EXERCISE INPUT:
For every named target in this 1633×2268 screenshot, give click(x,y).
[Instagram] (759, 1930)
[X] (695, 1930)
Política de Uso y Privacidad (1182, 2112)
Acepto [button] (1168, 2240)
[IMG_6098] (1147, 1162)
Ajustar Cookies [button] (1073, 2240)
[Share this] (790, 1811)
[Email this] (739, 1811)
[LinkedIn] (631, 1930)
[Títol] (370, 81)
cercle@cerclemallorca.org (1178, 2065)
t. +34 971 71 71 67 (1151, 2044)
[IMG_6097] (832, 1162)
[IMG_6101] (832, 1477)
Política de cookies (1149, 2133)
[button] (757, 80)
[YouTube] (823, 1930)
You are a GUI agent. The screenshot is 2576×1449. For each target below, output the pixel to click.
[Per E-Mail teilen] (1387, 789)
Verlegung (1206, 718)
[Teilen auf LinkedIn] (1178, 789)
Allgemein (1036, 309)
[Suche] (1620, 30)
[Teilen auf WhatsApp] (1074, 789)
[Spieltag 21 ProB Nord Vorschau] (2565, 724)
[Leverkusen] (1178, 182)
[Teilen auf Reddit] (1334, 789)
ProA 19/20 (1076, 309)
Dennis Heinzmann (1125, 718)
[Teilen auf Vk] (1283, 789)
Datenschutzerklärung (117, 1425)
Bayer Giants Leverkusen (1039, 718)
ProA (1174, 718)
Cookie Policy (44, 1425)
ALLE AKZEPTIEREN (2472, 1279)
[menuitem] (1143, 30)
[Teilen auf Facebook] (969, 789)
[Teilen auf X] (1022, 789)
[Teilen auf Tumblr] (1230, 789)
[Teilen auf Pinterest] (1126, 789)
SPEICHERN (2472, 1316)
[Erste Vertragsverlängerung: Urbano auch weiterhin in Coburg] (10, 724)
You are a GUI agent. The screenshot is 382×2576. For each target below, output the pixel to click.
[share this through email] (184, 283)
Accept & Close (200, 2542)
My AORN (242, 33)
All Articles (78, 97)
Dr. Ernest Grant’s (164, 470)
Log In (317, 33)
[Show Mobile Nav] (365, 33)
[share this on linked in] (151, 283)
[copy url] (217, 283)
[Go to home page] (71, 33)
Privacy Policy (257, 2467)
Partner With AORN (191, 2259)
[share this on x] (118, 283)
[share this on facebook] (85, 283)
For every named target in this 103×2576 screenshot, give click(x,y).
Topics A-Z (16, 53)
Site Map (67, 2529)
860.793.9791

AIM OF THE TASK:
In exact wording, restate the lines of the data above from the first through the one holding "[YouTube] (823, 1930)", and stop after that line.

SOLUTION TO THE PROBLEM:
For every named target in this 1633×2268 screenshot, give click(x,y).
[Instagram] (759, 1930)
[X] (695, 1930)
Política de Uso y Privacidad (1182, 2112)
Acepto [button] (1168, 2240)
[IMG_6098] (1147, 1162)
Ajustar Cookies [button] (1073, 2240)
[Share this] (790, 1811)
[Email this] (739, 1811)
[LinkedIn] (631, 1930)
[Títol] (370, 81)
cercle@cerclemallorca.org (1178, 2065)
t. +34 971 71 71 67 (1151, 2044)
[IMG_6097] (832, 1162)
[IMG_6101] (832, 1477)
Política de cookies (1149, 2133)
[button] (757, 80)
[YouTube] (823, 1930)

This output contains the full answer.